A 35-year old male presented with a 2-day history of sudden onset, constant central blur in both eyes. He denied any other visual symptoms, including photopsias or metamorphosia. There was no history of trauma. He was otherwise healthy and endorsed a history of refractive surgery in both eyes 1 year ago. He denied the use of any medications or recreational drugs, including alcohol and tobacco. His best-corrected visual acuity (BCVA) was 6/7.5 OU. Anterior segment examination was unremarkable. Ophthalmoscopy showed a small yellow dot in the fovea of both eyes. SD-OCT of both eyes (Figure 1) demonstrated disruption of the foveal photoreceptor outer segments.
Upon further questioning of his recreational drug use, the patient subsequently admitted to the one-time use of “poppers”, or alkyl nitrites, 12 hours before the onset of visual symptoms. This was his first time using the drug and he denied any other history of recreational substance use. Subsequent laboratory investigations did not uncover any other drug toxicity.
The patient was agreeable to regular follow-up with repeat SD-OCT imaging in 2 months’ time; he was also informed that his current symptoms were unrelated to his prior refractive surgery. A thorough discussion was had about the guarded visual prognosis of this condition and the patient was made aware that lutein has been associated with some visual recovery . However; he elected not to start oral supplementation at this time.
This case highlights the particular importance of taking a detailed social history in cases of unexplained visual loss that cannot be improved with refraction, as the diagnosis of “poppers” maculopathy could easily have been missed in this patient. The differential diagnosis of bilateral yellow spots in the fovea includes central serous retinopathy (CSR), bilateral stage 1 macular hole, and cystoid macular edema (CME). These can all effectively be ruled out by the SD-OCT in our patient, which did not demonstrate any evidence of subretinal or intraretinal fluid, or macular hole. Although the outer retinal disruption localized to the fovea can be caused by other conditions such as tamoxifen or solar retinopathy, the clinical history pointed strongly towards a diagnosis of “poppers” maculopathy.
To date, the exact mechanism of popper toxicity remains unknown. One thought is that alkyl nitrites cause upregulation of nitric oxide, which may increase photoreceptor photosensitivity [1,4,5].This mechanism is corroborated by the fact that both nitrite toxicity and photic damage result in a maculopathy characterized by focal ellipsoid zone disruption or loss on SD-OCT .
There is no well-established treatment for alkyl nitrite maculopathy. Previous reports in the literature have documented spontaneous resolution of symptoms and imaging findings over time. Patients had better visual recovery if they abstained from the drug once symptoms began, or if they were taking the drug infrequently or for the first time [4,9]. Pahlitzsch et al.  described one patient who demonstrated near resolution of the maculopathy following 6 months of oral lutein supplementation. The time needed for full visual rehabilitation is highly variable, ranging from a period of 6 months to over 3 years.8 Patients should be advised that the long-term prognosis of this disease remains largely uncertain.
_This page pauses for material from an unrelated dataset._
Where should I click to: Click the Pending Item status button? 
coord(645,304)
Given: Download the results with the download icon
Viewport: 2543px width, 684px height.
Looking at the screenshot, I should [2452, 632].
Funding: This research did not receive any specific grant from funding agencies in the public, commercial, or not-for-profit sectors.
Conflict of Interest: All authors have completed and submitted the ICMJE Form for Disclosure of Potential Conflicts of Interest. The authors have no proprietary or commercial interest in any of the materials discussed in this article.
Patient Consent: Written informed consent authorizing publication of anonymized clinical data and images was provided by the patient.